Indonesia has seen a sharp uptick in Foreign Direct Investment (FDI) to the tune of 14% in the first three months of 2021. FDI in the country now stands at 111.7 trillion rupiah ($7.72 billion) which is an almost 5% increase on last year’s figures. In fact, Indonesia is one of the new emerging powers in Southeast Asia, with PwC, predicting it will become the world’s fourth-largest economy in 2050, behind China, India, and the US. According to the World Bank, the country experienced a GDP growth rate of 5% in 2019, with a domestic market of over 270 million people, 70 million of whom are middle class.
But this is by no means the first time foreign investors have taken notice of the Indonesian archipelago. The growth-oriented President Joko Widodo’s government has been pursuing a policy of economic openness and deregulation since his election in 2014. The 2020 Omnibus Law made investing in the country even easier by spelling out a list of encouraged investments. While China remains among the top five investors in the country, Indonesia has nonetheless managed to maintain what one political commentator has called “dynamic balancing” of geopolitical powers on its books.
Ellipse Projects and the national television network
As one of the world’s largest archipelagic countries – with two-thirds of its surface covered by water, 95,000 kilometres of coastline and over 17,000 different islands – digital expansion can be difficult. In 2014, the Indonesian government sought outside help to renovate its analogue terrestrial television broadcasting infrastructure. French company Ellipse Projects eventually won the tender for a concessional loan from the French Ministry of Economy and Finance. Ellipse Projects fought off stiff competition from Germany and Japan to take home the contract with KOMINFO, the Indonesian Ministry of Communications and Information Technology, for €48 million.

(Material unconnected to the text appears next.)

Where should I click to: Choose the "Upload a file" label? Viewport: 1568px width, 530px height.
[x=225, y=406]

As the prime contractor, Ellipse Projects envisioned a rehaul of the nation’s television network, consisting in the renovation and replacement of antenna infrastructure, followed by the provision of television transmitters across 60 sites. The turnkey deployment was completed by mid-2017. The foreign investment constituted a crucial step in the digitalisation of Indonesia’s TV transmission network in line with International Telecommunication Union (ITU) standards. Following the successful completion of this previous investment by Ellipse Projects, President Joko Widodo has acknowledged the benefits of promoting Western financing into Indonesia’s infrastructures.

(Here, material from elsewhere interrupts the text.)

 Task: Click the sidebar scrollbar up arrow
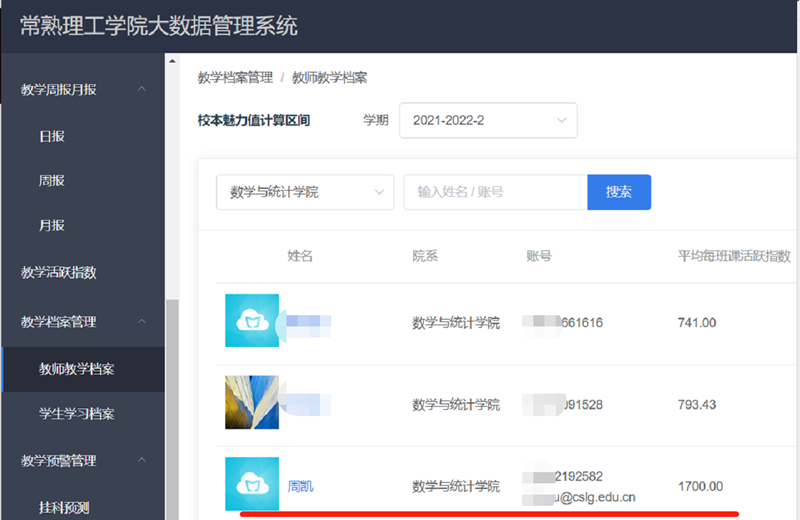click(x=172, y=61)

The UK and the EU want in on Indonesia
Ellipse Projects’ Indonesian success story rubbed off on Brussels, who have been progressively strengthening bilateral relations with the country ever since. From 2018 to 2023, a €10 million EU programme entitled ‘ARISE Plus’ has been providing technical support to ASEAN countries through economic integration. The EU is currently in the process of ratifying the Indonesia–EU Comprehensive Economic Partnership Agreement (IEU-CEPA), which was delayed by Covid-19 but will bolster the results achieved though ARISE and enable a specific focus on Indonesia in the near future.

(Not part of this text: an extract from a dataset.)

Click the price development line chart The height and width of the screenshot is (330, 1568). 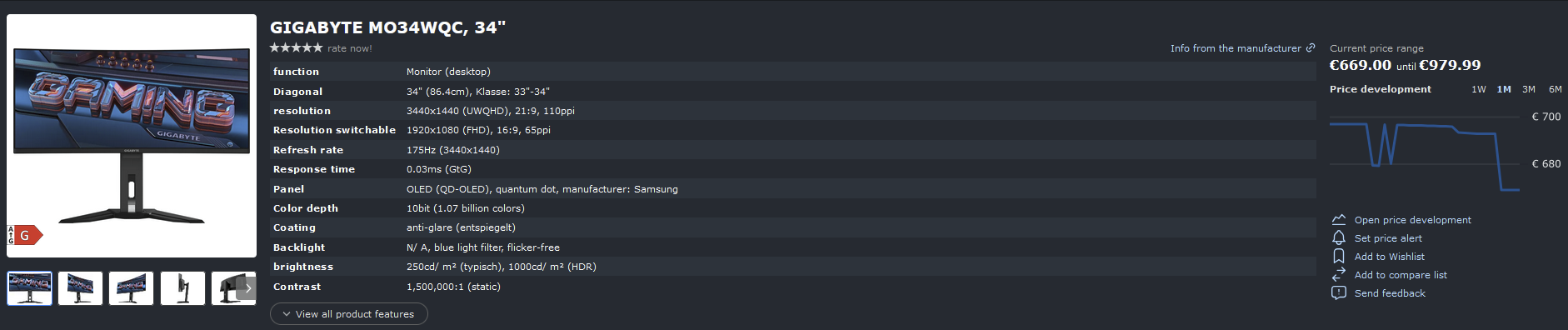click(x=1425, y=150)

The UK, for whom Indonesia is a post-Brexit priority, is jostling for a foothold alongside the EU. In 2020, they upped investments in the country by 35%. Then, in April this year Westminster signed a Memorandum of Understanding (MoU) on the Joint Economic and Trade Committee (JETCO) between Indonesia’s Minister of Trade and the UK Secretary of State for International Trade in April. The government has since earmarked £4 billion in competitive long-term government financing aimed at catalysing the development initiatives in Indonesia. Since the UK now operates outside of EU rules they will be in a good position to compete on trade tariffs, and more targeted measures in the country’s digital sector – from e-commerce to technological innovation – and the renewable energy sector to reverse the country’s reliance on coal.
Indonesia’s recent success in securing foreign investment is a positive sign that international confidence in the country’s economy is growing. The chief of investment board BKPM, Bahlil Lahadalia, opined that the recent inflows of FDI demonstrate “the trust the world has for Indonesia” and that “foreign investors’ activities have begun to normalise and adapt with the development of the Covid-19 pandemic.” Early investments such as Ellipse Projects’ television restructuring have helped Indonesia get recognised as a good environment for foreign investors, and will help the country recover quickly from the impact of Covid-19.